**What needs to be done**: All lines of the listing below must be reproduced character for character.

---------- The data ----------

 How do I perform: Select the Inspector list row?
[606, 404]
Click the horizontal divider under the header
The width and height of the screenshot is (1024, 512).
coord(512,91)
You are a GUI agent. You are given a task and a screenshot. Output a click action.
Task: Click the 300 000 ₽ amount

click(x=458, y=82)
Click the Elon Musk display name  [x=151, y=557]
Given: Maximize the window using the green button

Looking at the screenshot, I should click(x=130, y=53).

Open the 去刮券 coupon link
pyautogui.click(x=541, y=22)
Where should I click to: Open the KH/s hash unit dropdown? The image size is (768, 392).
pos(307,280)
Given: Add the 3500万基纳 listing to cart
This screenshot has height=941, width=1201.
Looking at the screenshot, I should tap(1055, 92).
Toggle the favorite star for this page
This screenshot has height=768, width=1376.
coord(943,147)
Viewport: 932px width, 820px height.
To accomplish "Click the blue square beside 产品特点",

----------

**Worked solution**:
 How do I perform: Select the Inspector list row?
[606, 404]
Click the horizontal divider under the header
The width and height of the screenshot is (1024, 512).
coord(512,91)
You are a GUI agent. You are given a task and a screenshot. Output a click action.
Task: Click the 300 000 ₽ amount

click(x=458, y=82)
Click the Elon Musk display name  [x=151, y=557]
Given: Maximize the window using the green button

Looking at the screenshot, I should click(x=130, y=53).

Open the 去刮券 coupon link
pyautogui.click(x=541, y=22)
Where should I click to: Open the KH/s hash unit dropdown? The image size is (768, 392).
pos(307,280)
Given: Add the 3500万基纳 listing to cart
This screenshot has height=941, width=1201.
Looking at the screenshot, I should tap(1055, 92).
Toggle the favorite star for this page
This screenshot has height=768, width=1376.
coord(943,147)
Viewport: 932px width, 820px height.
To accomplish "Click the blue square beside 产品特点",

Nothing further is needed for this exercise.